# Problem to solve
Only the lines below between the ones containing "You are a computer-use agent. Image" and "Open the Bandimere", inclusive, are to be reproduced, each exactly as it stands.

*** Begin section ***

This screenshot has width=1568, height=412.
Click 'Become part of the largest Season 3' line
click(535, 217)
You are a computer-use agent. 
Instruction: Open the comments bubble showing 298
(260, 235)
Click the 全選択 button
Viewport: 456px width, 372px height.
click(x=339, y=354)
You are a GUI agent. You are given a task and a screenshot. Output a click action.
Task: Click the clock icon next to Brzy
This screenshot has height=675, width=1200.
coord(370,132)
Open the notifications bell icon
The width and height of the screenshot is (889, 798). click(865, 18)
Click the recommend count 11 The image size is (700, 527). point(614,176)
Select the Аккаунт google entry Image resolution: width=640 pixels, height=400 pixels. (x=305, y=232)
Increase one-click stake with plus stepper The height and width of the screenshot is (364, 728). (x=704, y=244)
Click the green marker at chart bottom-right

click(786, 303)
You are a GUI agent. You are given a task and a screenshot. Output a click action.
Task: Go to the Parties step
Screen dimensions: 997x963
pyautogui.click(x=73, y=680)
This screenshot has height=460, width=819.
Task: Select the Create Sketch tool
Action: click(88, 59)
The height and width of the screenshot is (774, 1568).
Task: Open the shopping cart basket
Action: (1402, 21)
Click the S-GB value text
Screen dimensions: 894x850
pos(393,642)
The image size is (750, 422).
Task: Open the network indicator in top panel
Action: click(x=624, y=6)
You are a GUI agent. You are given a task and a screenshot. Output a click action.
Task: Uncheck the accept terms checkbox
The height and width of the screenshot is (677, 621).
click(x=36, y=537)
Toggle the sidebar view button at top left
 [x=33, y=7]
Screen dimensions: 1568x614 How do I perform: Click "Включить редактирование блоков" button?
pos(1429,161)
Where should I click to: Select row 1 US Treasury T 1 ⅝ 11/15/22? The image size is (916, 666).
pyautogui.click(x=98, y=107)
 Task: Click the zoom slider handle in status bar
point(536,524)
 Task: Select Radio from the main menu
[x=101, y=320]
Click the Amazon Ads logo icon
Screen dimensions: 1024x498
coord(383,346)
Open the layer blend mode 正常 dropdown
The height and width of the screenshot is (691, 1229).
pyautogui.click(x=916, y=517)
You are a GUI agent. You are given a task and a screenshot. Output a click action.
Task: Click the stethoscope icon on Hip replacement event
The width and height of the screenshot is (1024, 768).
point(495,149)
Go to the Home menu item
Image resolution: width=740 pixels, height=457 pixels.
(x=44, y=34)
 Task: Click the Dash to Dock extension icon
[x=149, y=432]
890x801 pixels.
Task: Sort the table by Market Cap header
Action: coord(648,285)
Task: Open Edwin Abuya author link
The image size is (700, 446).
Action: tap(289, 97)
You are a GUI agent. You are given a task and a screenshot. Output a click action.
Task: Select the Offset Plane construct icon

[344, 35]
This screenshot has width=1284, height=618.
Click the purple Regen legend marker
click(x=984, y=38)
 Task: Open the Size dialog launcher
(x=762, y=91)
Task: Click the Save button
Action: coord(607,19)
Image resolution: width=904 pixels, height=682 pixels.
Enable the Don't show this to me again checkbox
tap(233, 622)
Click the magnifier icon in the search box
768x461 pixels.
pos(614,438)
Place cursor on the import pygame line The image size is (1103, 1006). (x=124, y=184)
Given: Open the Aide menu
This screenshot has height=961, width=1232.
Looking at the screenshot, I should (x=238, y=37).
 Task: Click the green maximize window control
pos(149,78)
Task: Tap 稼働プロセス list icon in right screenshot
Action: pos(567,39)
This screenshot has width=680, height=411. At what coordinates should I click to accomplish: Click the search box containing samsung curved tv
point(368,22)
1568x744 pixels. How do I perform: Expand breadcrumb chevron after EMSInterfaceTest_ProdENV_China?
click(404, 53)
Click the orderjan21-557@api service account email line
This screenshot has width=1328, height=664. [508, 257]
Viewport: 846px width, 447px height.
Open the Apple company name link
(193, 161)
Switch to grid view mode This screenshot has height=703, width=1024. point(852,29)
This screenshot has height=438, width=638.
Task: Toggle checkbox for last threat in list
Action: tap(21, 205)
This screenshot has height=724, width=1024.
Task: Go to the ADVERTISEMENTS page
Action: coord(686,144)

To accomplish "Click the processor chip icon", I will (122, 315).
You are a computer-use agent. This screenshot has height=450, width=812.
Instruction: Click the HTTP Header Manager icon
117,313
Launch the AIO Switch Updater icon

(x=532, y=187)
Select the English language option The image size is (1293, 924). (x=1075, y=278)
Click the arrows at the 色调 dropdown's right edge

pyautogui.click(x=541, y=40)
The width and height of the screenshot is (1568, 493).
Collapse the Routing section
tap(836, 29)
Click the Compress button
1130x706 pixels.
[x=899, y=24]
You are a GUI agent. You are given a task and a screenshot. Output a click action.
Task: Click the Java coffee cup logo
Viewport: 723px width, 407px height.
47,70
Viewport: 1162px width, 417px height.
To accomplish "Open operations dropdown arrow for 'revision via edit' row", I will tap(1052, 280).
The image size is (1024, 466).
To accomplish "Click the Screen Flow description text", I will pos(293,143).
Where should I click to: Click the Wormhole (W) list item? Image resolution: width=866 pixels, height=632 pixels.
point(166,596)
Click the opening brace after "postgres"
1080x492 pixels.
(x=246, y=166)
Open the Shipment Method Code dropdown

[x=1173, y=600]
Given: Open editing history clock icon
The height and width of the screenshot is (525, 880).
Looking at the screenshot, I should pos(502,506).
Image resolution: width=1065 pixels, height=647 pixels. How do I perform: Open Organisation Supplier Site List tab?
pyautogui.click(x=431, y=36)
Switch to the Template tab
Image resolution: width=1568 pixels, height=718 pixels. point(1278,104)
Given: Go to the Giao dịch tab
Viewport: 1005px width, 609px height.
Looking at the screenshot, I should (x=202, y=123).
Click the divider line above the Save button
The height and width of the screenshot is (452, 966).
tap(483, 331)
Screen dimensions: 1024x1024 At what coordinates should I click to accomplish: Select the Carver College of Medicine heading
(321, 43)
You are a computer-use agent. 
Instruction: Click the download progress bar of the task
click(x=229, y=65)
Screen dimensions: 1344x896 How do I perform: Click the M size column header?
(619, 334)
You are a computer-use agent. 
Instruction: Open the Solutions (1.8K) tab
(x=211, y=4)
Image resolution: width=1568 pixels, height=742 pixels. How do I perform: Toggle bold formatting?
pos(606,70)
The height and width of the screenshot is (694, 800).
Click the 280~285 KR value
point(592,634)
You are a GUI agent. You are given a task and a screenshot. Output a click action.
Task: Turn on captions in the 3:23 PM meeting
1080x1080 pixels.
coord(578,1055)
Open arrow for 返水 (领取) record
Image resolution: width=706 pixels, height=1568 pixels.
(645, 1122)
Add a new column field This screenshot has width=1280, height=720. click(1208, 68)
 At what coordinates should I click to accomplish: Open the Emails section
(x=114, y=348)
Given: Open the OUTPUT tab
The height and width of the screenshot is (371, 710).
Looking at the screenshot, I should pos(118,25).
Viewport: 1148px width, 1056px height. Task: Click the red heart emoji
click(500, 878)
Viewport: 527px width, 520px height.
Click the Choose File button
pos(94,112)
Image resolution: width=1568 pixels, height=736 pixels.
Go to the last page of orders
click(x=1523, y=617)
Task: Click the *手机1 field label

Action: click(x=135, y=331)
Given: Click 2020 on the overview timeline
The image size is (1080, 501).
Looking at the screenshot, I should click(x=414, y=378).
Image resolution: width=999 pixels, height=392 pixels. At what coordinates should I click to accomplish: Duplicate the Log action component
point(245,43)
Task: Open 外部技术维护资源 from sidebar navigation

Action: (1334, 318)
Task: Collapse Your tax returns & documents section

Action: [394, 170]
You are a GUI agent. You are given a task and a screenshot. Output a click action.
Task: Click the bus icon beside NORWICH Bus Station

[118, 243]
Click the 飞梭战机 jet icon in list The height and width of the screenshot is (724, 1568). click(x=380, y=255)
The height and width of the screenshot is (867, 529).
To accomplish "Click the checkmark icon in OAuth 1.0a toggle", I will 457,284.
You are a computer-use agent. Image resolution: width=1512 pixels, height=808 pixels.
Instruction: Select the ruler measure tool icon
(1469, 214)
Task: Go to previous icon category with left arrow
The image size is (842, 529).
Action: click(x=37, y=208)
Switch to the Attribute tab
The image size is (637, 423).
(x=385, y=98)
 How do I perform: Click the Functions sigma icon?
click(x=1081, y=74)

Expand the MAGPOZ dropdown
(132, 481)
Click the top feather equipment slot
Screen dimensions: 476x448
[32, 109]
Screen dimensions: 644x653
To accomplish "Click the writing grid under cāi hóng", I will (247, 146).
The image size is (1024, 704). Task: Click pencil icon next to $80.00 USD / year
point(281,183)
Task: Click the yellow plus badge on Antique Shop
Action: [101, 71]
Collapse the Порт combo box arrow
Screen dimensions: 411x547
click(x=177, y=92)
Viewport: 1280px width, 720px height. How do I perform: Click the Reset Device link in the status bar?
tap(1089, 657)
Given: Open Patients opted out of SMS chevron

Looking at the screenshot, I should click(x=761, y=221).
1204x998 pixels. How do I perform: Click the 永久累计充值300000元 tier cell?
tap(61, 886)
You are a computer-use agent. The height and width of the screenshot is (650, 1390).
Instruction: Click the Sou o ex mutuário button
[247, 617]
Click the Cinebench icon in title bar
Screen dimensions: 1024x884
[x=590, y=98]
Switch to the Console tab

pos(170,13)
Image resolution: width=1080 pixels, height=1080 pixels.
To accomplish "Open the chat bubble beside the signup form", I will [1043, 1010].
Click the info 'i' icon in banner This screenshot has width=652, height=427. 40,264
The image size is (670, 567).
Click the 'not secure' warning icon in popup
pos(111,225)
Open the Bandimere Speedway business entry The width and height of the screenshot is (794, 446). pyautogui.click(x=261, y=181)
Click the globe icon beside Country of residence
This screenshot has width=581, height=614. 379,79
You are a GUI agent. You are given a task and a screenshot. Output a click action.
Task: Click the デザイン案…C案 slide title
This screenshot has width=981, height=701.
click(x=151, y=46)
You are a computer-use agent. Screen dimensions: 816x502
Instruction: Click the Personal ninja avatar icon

*** End section ***

# The completed task
You are a computer-use agent. Image resolution: width=1512 pixels, height=808 pixels.
Instruction: Select the ruler measure tool icon
(1469, 214)
Task: Go to previous icon category with left arrow
The image size is (842, 529).
Action: click(x=37, y=208)
Switch to the Attribute tab
The image size is (637, 423).
(x=385, y=98)
 How do I perform: Click the Functions sigma icon?
click(x=1081, y=74)

Expand the MAGPOZ dropdown
(132, 481)
Click the top feather equipment slot
Screen dimensions: 476x448
[32, 109]
Screen dimensions: 644x653
To accomplish "Click the writing grid under cāi hóng", I will (247, 146).
The image size is (1024, 704). Task: Click pencil icon next to $80.00 USD / year
point(281,183)
Task: Click the yellow plus badge on Antique Shop
Action: [101, 71]
Collapse the Порт combo box arrow
Screen dimensions: 411x547
click(x=177, y=92)
Viewport: 1280px width, 720px height. How do I perform: Click the Reset Device link in the status bar?
tap(1089, 657)
Given: Open Patients opted out of SMS chevron

Looking at the screenshot, I should click(x=761, y=221).
1204x998 pixels. How do I perform: Click the 永久累计充值300000元 tier cell?
tap(61, 886)
You are a computer-use agent. The height and width of the screenshot is (650, 1390).
Instruction: Click the Sou o ex mutuário button
[247, 617]
Click the Cinebench icon in title bar
Screen dimensions: 1024x884
[x=590, y=98]
Switch to the Console tab

pos(170,13)
Image resolution: width=1080 pixels, height=1080 pixels.
To accomplish "Open the chat bubble beside the signup form", I will [1043, 1010].
Click the info 'i' icon in banner This screenshot has width=652, height=427. 40,264
The image size is (670, 567).
Click the 'not secure' warning icon in popup
pos(111,225)
Open the Bandimere Speedway business entry The width and height of the screenshot is (794, 446). pyautogui.click(x=261, y=181)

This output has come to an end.